O núcleo do documento, aprovado previamente pelo Parlamento Europeu, reitera que a liberdade religiosa é um "direito humano universal" e, como tal, deve ser protegida e promovida: " toda a pessoa tem direito a manifestar a sua própria religião ou as suas convicções", sem temor a discriminações, intimidação ou violências.
 
O respeito a esse direito básico deverá ser um ponto de referência essencial nas relações exteriores de todos os países membros da União Europeia, assim como nas decisões comunitárias. A decisão foi precedida de diversas intervenções do Parlamento de Estrasburgo contra violências da liberdade em muitos países do mundo, de modo particular, no Oriente e na África, como as sofridas pelos cristãos do Iraque ou Egito. Os 27 são conscientes de que a liberdade religiosa está cada vez mais ameaçada.

Proteger a liberdade de acreditar ou não acreditar

  Os ministros dos Assuntos externos dos 27 aprovam uma importante diretriz sobre a defesa da liberdade religiosa
O acordo europeu não inova. Reitera a definição desse direito nas convenções internacionais vigentes, mas deseja assegurar que os Estados relacionados com a União Europeia proteja - de um modo "oportuno, consistente e coerente" - a liberdade de acreditar ou não acreditar, assim como de mudar de religião ou crenças, uma faculdade que se pode exercitar individual ou comunitariamente, em público e em privado. Seria um paradoxo assegurar direitos de pessoas lésbicas, gays, bi, trans ou intersexuais - como se aprovou também em Luxemburgo - e não promover adequadamente a máxima liberdade humana, que é a capacidade de se definir perante Deus.

Na elaboração do documento teve-se muito cuidado com a forma de expressão, para evitar o que pudesse dar a impressão de confronto de civilizações. A União Europeia quer ser "imparcial" com todas as religiões. Deseja que se distinga entre a crítica às crenças e a possível incitação ao ódio religioso, sem admitir o fundamentalismo que sanciona indiscriminadamente como blasfemia todo o tipo de opiniões contrárias às convicções dos outros. E compreende também incentivos financeiros, incluída a possibilidade de suspender acordos de cooperação internacional com países que limitem a liberdade, como outros direitos humanos básicos.

O fantasma da "islamofobia"

Na mente de todos estão problemas actuais ocorridos em países particularmente repressivos, como a Coreia do Norte, China, Vietnam, Arábia Saudita ou Paquistão.
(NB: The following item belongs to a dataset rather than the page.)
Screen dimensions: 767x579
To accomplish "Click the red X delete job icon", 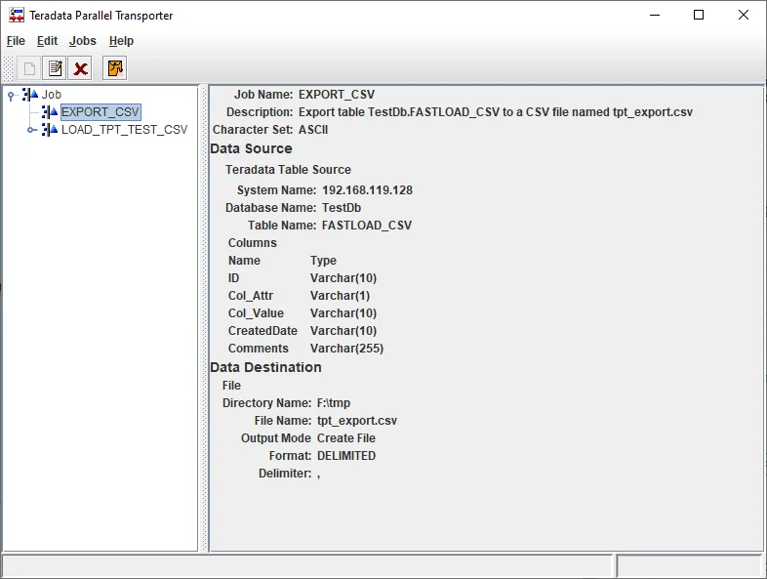I will pos(81,68).

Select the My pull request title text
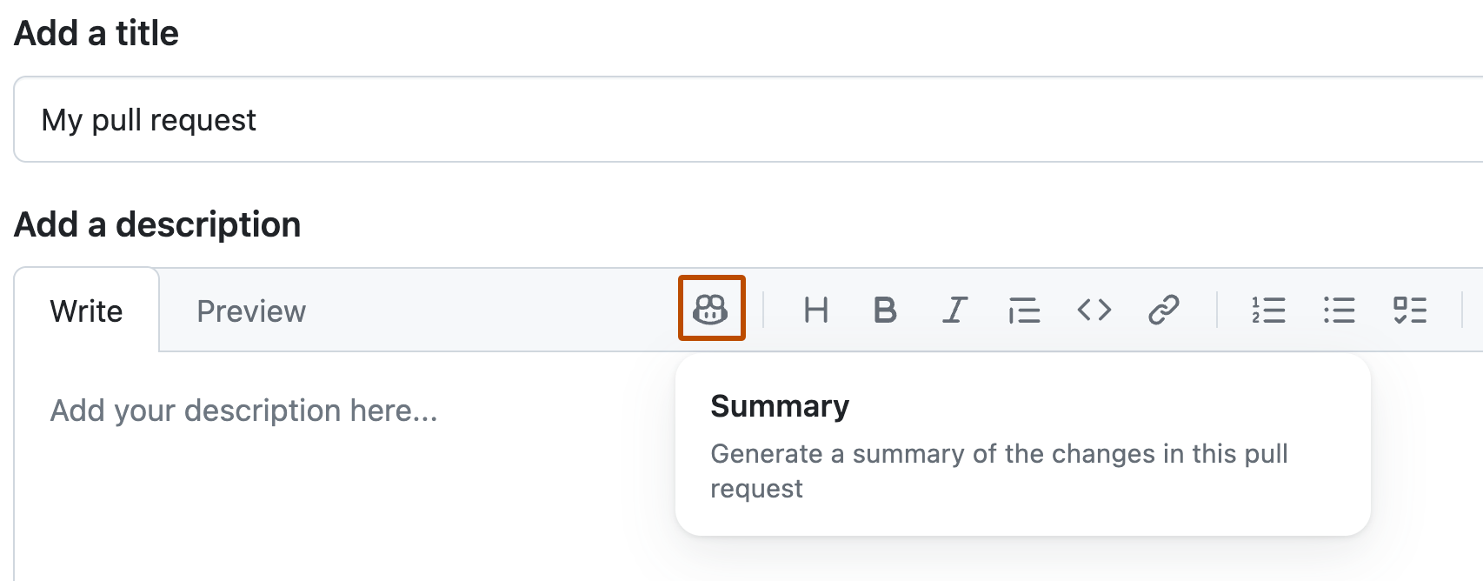tap(149, 119)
A diplomacia europeia pensa também na Birmânia, que discrimina gravemente a minoria muçulmana em termos demasiado violentos.
Anne-Bénédicte Hoffner apresenta no La Croix (24-6-2013) a possível reação de alguns países de maioria muçulmana, que acusará provavelmente a Europa de "islamofobia". É uma crítica reiterada, por exemplo, contra as leis francesas da laicidade de 2004, que proíbem símbolos religiosos e ocultação dos rosto feminino em espaços públicos. E apresenta o risco de que naqueles países os não muçulmanos sejam vistos como "estrangeiro".
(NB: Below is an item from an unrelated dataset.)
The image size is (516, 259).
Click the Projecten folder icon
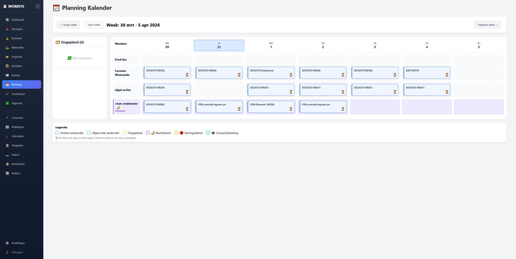coord(7,57)
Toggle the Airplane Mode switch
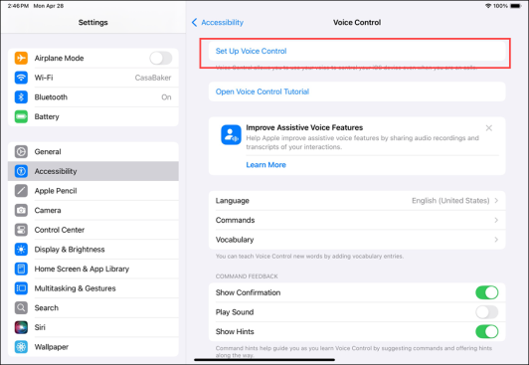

Mas o documento não contem qualquer fobia: inscreve-se na luta por tornar eficazes os direitos humanos, e está em linha com acordos adotados antes contra a pena de morte e a tortura, ou a favor dos direitos da criança.

Como é natural, tanto a comissão dos bispos europeus como a conferência ecumênica de igrejas europeias, saudaram positivamente esta medida. Segundo expressou o porta-voz do primeiro organismo, "a União Europeia passa finalmente das palavras aos atos; agora, a União dispõe de um instrumento concreto (cfr. L'Osservatore Romano, 26-6-2013).